* [Tasks to complete]
(1) Please update the toner polymer passage by writing it out again, starting with "A wide variety" and going on through "and acrylic homopolymers.", with "homopolymeric" changed to "single-polymer".
(2) Name every polymer composition that the toner polymer passage offers as an example of what is used in toner particles.

* [Page extract]
::::::

A wide variety of polymer types are used in forming the polymer particles of toner. The polymers include both homopolymeric and copolymeric compositions, such as styrene-butadiene-acrylic acid copolymers, styrene-butyl acrylate-acrylic acid copolymers and acrylic homopolymers.
By selecting various homopolymers and copolymers, toners can be generated that possess specific chemical, mechanical and/or triboelectrical properties. In particular, toners with a low minimum fixing temperature (MFT) are desired to, for example, reduce the energy requirements of the printers and copiers, and to further extend the lifetime of the fuser rolls. However, reducing the MFT of the toner may cause other properties of the toner to be diminished.
For example, as described in U.S. Pat. No. 5,928,830, in pictorial or process color applications, the gloss provided by the toner resin is important to the attainment of high image quality. Unfortunately, a latex that has the desired fix properties may not yield acceptable gloss properties. In particular, if a latex resin has a low molecular weight, that is, for example, a weight average molecular weight (Mw) of about 5,000 to about 30,000, as determined by Gel Permeation Chromatography (GPC), on some fusing devices, the latex resin may result in a developed toner image with an excellent gloss, of, for example, greater than 50 gloss units, such as 70-90, for high quality color applications. However, the toner may have poor fix, that is the MFT may be higher than about 190° C. to about 220° C. for the resulting toner. In contrast, if a latex has a high molecular weight, such as an Mw of about 35,000 to about 80,000, then the latex could result in poor gloss and excellent fix on the same fusing devices.

::::::

* [Supplied data]
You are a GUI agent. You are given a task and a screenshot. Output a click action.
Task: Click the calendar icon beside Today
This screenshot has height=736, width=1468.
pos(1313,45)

::::::

* [Solutions in order]
(1)
A wide variety of polymer types are used in forming the polymer particles of toner. The polymers include both single-polymer and copolymeric compositions, such as styrene-butadiene-acrylic acid copolymers, styrene-butyl acrylate-acrylic acid copolymers and acrylic homopolymers.

(2)
- styrene-butadiene-acrylic acid copolymers
- styrene-butyl acrylate-acrylic acid copolymers
- acrylic homopolymers